LLM Sleep unlocks multi-hop reasoning in hybrid models without latency cost
Researchers propose periodic offline recurrence runs to compress context into SSM blocks before clearing attention KV cache, enabling multi-hop reasoning on evicted context without real-time latency penalties.

LLM Sleep is a training and inference framework that addresses a core weakness in hybrid attention-plus-SSM architectures: their inability to perform deep reasoning over context already evicted from active attention windows. Proposed by researchers Sangyun Lee, Sean McLeish, Tom Goldstein, and Giulia Fanti in a new preprint, the method runs N offline recurrence passes over the active context at regular intervals, consolidating information into structured state-space model blocks that act as fast memory, then clears the attention KV cache. The framework frames the offline phase as "sleep" — compute-intensive iterative reasoning happens during idle time, decoupled from the strict latency constraints of real-time token generation.
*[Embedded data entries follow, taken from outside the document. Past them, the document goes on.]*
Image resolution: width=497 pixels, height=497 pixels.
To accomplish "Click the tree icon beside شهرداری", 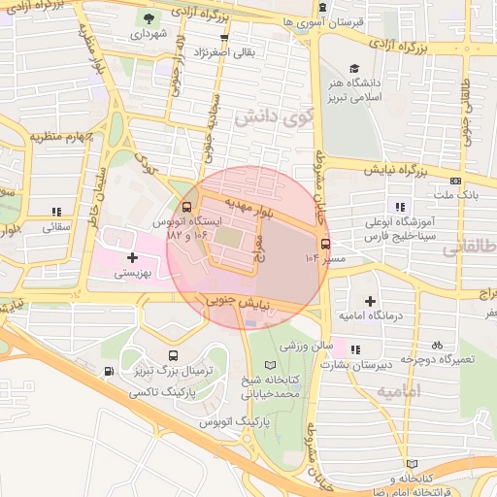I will pyautogui.click(x=148, y=18).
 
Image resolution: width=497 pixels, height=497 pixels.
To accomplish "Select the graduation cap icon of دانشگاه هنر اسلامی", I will pyautogui.click(x=354, y=69).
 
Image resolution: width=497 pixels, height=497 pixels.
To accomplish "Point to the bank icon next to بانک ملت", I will pyautogui.click(x=455, y=180).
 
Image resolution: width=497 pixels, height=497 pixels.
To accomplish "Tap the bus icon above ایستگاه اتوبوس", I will pyautogui.click(x=186, y=208).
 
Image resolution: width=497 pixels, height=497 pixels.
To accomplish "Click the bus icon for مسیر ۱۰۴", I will pyautogui.click(x=324, y=245).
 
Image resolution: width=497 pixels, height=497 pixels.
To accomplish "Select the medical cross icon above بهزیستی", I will pyautogui.click(x=132, y=258).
Standard hybrid models like Samba and Jet-Nemotron nominally support long contexts but struggle with multi-hop reasoning once earlier tokens fall outside the attention window. LLM Sleep splits the problem: memory consolidation depth moves to the offline phase, leaving online inference fast and shallow. This separation lets models handle complex queries over evicted context without ballooning generation latency — a practical win for practitioners running long-document workflows on hybrid architectures.
Offline consolidation and online inference
The framework triggers offline recurrence passes at configurable intervals during inference. Each pass iterates over the current context, updating SSM hidden states to encode relationships and dependencies that would otherwise require deep attention layers to reconstruct. Once consolidation completes, the system discards the attention KV cache, keeping only the compressed SSM state. Future tokens attend to a fresh, short KV window while querying the consolidated SSM memory for earlier context.
The offline phase can run during system idle time — between user turns in a chat session, during batch pauses, or on background threads — making the latency cost invisible in many real-world deployments. The preprint, posted to arXiv this week, does not release code or trained weights. Practitioners working with existing hybrid models will need to implement the periodic recurrence logic and retrain or fine-tune checkpoints to learn the consolidation behavior. The paper's core contribution is the training recipe and the empirical finding that offline passes unlock multi-hop reasoning quality previously gated behind prohibitively deep online computation.